Self-Attention Approximation Methods

Approximate $S = QK^\top$ (the $n\times n$ score matrix) to reduce the $O(n^2 d)$ computational cost.


1) Kernelization / “Linear” Attention (e.g., Performer FAVOR+)

Softmax attention can be seen as a kernel $k(q,k)=\exp\!\big(q^\top k/\sqrt{d}\big)$. If we find a feature map $\phi:\mathbb{R}^d\to\mathbb{R}^m$ so that

$$ \exp\! \Big(\frac{q^\top k}{\sqrt{d}}\Big)\;\approx\; \phi(q)^\top \phi(k), $$

then

$$ \underbrace{\mathrm{softmax}\!\big(QK^\top/\sqrt{d}\big)}_{\text{row-wise}} V \;\approx\; \frac{ \big(\phi(Q),[\phi(K)^\top V]\big) } { \big(\phi(Q),[\phi(K)^\top \mathbf{1}]\big) }, $$

where division is row-wise. We never form $n\times n$ matrices.

Compute & memory

  • Precompute $A = \phi(K)^\top V \in \mathbb{R}^{m\times d_v}$ and $b=\phi(K)^\top \mathbf{1}\in\mathbb{R}^{m}$: $O(n m d_v)$.
  • Then output $= \frac{\phi(Q) A}{\phi(Q) b}$: $O(n m d_v)$.
  • Building $\phi(Q),\phi(K)$: $O(n d m)$.
  • Total: $O(n m (d+d_v))$ time, $O(n m)$ memory. Pick $m \ll n$.

Popular choices for $\phi$: random Fourier features with tricks for stability; Performer’s FAVOR+ uses orthogonal random features and positive features to keep numerics stable and support masking/causality.

When to use: long contexts; you need full (global) attention behavior but can tolerate a controllable approximation governed by $m$. Causal masks are supported via prefix-sum variants.


2) Low-Rank Nyström Approximation

Treat $S=\exp(QK^\top/\sqrt{d})$ (or the pre-softmax $QK^\top$) as approximately low-rank.

Nyström for softmax attention (landmark keys):

  1. Pick $r$ landmark indices $\mathcal{I}\subset{1,\dots,n}$ (e.g., k-means on $K$ or uniform).
  2. Form $C = \exp(QK_{\mathcal{I}}^\top/\sqrt{d})\in\mathbb{R}^{n\times r}$ and $W = \exp(Q_{\mathcal{I}}K_{\mathcal{I}}^\top/\sqrt{d})\in\mathbb{R}^{r\times r}$.
  3. Approximate $S \approx C,W^{\dagger},C^\top$ (use stabilized inverse like $(W+\lambda I)^{-1}$).

Then compute attention as

$$ \mathrm{softmax}(S),V \;\approx\; \mathrm{row_{norm}}\Big( C,W^\dagger ,(C^\top V) \Big), $$

with appropriate row-wise renormalization (or operate directly on logits before softmax with temperature tricks).

Complexity

  • Building $C$: $O(n r d)$,
  • Inverting $W$: $O(r^3)$ (small),
  • Multiplications: $O(n r d_v)$.
  • Total: $O(n r (d+d_v)) + O(r^3)$, $r\ll n$.

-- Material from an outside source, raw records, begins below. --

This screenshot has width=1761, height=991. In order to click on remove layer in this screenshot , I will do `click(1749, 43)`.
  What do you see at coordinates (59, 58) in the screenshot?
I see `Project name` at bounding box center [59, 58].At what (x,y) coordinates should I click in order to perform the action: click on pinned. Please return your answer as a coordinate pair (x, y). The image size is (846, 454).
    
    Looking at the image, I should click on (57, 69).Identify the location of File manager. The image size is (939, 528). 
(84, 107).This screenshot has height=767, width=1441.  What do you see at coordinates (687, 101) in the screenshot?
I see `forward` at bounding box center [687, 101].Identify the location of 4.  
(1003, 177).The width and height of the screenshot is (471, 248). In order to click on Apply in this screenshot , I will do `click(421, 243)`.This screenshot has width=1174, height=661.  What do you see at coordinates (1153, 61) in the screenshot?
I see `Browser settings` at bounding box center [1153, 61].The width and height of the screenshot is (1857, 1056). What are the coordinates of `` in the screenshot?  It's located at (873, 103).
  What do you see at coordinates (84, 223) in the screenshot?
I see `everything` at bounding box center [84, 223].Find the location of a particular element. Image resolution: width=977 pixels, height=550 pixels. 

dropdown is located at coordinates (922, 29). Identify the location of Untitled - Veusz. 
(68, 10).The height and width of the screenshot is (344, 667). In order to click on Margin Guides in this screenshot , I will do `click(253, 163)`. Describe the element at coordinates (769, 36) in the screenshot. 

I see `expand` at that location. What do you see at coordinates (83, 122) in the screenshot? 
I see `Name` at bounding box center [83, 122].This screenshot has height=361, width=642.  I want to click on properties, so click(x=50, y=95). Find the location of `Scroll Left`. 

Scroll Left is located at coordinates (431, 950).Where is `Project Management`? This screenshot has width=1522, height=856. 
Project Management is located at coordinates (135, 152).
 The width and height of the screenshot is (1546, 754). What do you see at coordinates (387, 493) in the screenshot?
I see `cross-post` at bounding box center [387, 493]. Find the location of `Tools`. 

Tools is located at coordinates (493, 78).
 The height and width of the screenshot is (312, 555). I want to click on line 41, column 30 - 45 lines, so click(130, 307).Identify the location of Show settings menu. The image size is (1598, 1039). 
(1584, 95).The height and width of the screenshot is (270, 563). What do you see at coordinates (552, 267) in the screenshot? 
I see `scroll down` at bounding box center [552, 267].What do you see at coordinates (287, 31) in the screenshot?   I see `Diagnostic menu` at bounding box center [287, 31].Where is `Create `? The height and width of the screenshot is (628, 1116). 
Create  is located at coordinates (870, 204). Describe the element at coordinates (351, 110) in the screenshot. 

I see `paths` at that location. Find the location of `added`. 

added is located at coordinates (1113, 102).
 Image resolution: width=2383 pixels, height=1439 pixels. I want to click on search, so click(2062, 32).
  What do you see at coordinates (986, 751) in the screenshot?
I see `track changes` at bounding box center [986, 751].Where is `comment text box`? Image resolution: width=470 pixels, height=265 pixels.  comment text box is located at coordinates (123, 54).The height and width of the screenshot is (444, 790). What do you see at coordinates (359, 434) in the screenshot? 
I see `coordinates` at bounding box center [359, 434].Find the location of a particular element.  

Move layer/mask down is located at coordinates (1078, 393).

When to use: attention truly has low effective rank (empirically common). You can choose $r$ adaptively per layer/head.


3) Structured Sparsity (local/block/dilated attention)

Impose a sparse pattern on $S$ so each token attends to only $w\ll n$ others (sliding window), or to blocks/dilated stripes.

Complexity: $O(n,w,d)$ time, $O(n w)$ memory. Trade-off: great for local dependencies; loses long-range interactions unless you add global tokens or multi-scale patterns (Longformer/BigBird/etc.).


4) Hash/Cluster-based Attention (e.g., Reformer LSH)

Use locality-sensitive hashing or clustering to bucket similar tokens; compute attention within buckets.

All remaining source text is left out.